▸ EXERCISE GOAL
Repeat every line of the data verbatim.

▸ INFORMATION SUPPLIED
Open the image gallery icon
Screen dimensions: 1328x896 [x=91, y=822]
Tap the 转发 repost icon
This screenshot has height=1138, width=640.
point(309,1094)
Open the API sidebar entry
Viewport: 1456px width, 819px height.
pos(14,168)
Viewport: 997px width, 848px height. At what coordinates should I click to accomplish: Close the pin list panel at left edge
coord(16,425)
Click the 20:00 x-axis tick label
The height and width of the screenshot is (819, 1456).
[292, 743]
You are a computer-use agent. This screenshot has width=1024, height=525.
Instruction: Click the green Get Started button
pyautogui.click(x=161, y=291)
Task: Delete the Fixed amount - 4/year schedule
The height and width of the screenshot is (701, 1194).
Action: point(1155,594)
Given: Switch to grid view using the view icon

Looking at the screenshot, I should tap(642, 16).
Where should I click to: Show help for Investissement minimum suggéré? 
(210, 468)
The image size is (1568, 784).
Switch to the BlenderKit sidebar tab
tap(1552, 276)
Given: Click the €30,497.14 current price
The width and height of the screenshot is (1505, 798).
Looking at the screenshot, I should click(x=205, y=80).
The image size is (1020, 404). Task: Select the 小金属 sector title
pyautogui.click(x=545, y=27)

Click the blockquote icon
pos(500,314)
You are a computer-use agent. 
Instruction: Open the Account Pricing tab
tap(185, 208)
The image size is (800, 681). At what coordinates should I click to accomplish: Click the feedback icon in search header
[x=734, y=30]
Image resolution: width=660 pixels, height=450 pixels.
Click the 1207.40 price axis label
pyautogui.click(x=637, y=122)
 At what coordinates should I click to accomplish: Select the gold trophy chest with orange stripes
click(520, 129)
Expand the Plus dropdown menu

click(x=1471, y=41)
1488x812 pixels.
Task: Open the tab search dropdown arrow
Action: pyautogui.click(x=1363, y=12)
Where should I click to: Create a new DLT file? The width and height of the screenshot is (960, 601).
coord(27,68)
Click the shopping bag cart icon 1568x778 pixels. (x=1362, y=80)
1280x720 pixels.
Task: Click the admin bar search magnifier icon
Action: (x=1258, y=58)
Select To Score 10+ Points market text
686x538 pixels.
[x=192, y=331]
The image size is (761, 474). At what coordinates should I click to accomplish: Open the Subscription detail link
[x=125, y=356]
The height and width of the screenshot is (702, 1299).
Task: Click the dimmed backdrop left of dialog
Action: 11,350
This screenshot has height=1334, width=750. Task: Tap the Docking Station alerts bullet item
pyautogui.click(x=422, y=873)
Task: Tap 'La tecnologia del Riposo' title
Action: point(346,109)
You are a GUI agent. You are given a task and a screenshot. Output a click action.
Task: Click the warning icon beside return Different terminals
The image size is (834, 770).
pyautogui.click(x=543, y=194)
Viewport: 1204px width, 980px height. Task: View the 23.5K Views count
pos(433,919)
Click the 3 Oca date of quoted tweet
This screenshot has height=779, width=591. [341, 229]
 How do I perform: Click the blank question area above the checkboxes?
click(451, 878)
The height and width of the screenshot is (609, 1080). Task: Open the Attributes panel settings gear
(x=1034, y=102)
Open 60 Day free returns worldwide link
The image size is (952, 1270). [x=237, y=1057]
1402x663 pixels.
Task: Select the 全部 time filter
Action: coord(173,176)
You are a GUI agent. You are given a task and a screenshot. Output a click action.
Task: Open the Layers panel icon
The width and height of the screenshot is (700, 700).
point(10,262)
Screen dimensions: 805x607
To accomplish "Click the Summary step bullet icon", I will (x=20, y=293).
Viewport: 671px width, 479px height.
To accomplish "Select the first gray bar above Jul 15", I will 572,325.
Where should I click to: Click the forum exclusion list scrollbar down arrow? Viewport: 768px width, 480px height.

▸ YOUR SOLUTION
Open the image gallery icon
Screen dimensions: 1328x896 [x=91, y=822]
Tap the 转发 repost icon
This screenshot has height=1138, width=640.
point(309,1094)
Open the API sidebar entry
Viewport: 1456px width, 819px height.
pos(14,168)
Viewport: 997px width, 848px height. At what coordinates should I click to accomplish: Close the pin list panel at left edge
coord(16,425)
Click the 20:00 x-axis tick label
The height and width of the screenshot is (819, 1456).
[292, 743]
You are a computer-use agent. This screenshot has width=1024, height=525.
Instruction: Click the green Get Started button
pyautogui.click(x=161, y=291)
Task: Delete the Fixed amount - 4/year schedule
The height and width of the screenshot is (701, 1194).
Action: point(1155,594)
Given: Switch to grid view using the view icon

Looking at the screenshot, I should tap(642, 16).
Where should I click to: Show help for Investissement minimum suggéré? 
(210, 468)
The image size is (1568, 784).
Switch to the BlenderKit sidebar tab
tap(1552, 276)
Given: Click the €30,497.14 current price
The width and height of the screenshot is (1505, 798).
Looking at the screenshot, I should click(x=205, y=80).
The image size is (1020, 404). Task: Select the 小金属 sector title
pyautogui.click(x=545, y=27)

Click the blockquote icon
pos(500,314)
You are a computer-use agent. 
Instruction: Open the Account Pricing tab
tap(185, 208)
The image size is (800, 681). At what coordinates should I click to accomplish: Click the feedback icon in search header
[x=734, y=30]
Image resolution: width=660 pixels, height=450 pixels.
Click the 1207.40 price axis label
pyautogui.click(x=637, y=122)
 At what coordinates should I click to accomplish: Select the gold trophy chest with orange stripes
click(520, 129)
Expand the Plus dropdown menu

click(x=1471, y=41)
1488x812 pixels.
Task: Open the tab search dropdown arrow
Action: pyautogui.click(x=1363, y=12)
Where should I click to: Create a new DLT file? The width and height of the screenshot is (960, 601).
coord(27,68)
Click the shopping bag cart icon 1568x778 pixels. (x=1362, y=80)
1280x720 pixels.
Task: Click the admin bar search magnifier icon
Action: (x=1258, y=58)
Select To Score 10+ Points market text
686x538 pixels.
[x=192, y=331]
The image size is (761, 474). At what coordinates should I click to accomplish: Open the Subscription detail link
[x=125, y=356]
The height and width of the screenshot is (702, 1299).
Task: Click the dimmed backdrop left of dialog
Action: 11,350
This screenshot has height=1334, width=750. Task: Tap the Docking Station alerts bullet item
pyautogui.click(x=422, y=873)
Task: Tap 'La tecnologia del Riposo' title
Action: point(346,109)
You are a GUI agent. You are given a task and a screenshot. Output a click action.
Task: Click the warning icon beside return Different terminals
The image size is (834, 770).
pyautogui.click(x=543, y=194)
Viewport: 1204px width, 980px height. Task: View the 23.5K Views count
pos(433,919)
Click the 3 Oca date of quoted tweet
This screenshot has height=779, width=591. [341, 229]
 How do I perform: Click the blank question area above the checkboxes?
click(451, 878)
The height and width of the screenshot is (609, 1080). Task: Open the Attributes panel settings gear
(x=1034, y=102)
Open 60 Day free returns worldwide link
The image size is (952, 1270). [x=237, y=1057]
1402x663 pixels.
Task: Select the 全部 time filter
Action: coord(173,176)
You are a GUI agent. You are given a task and a screenshot. Output a click action.
Task: Open the Layers panel icon
The width and height of the screenshot is (700, 700).
point(10,262)
Screen dimensions: 805x607
To accomplish "Click the Summary step bullet icon", I will (x=20, y=293).
Viewport: 671px width, 479px height.
To accomplish "Select the first gray bar above Jul 15", I will 572,325.
Where should I click to: Click the forum exclusion list scrollbar down arrow? Viewport: 768px width, 480px height.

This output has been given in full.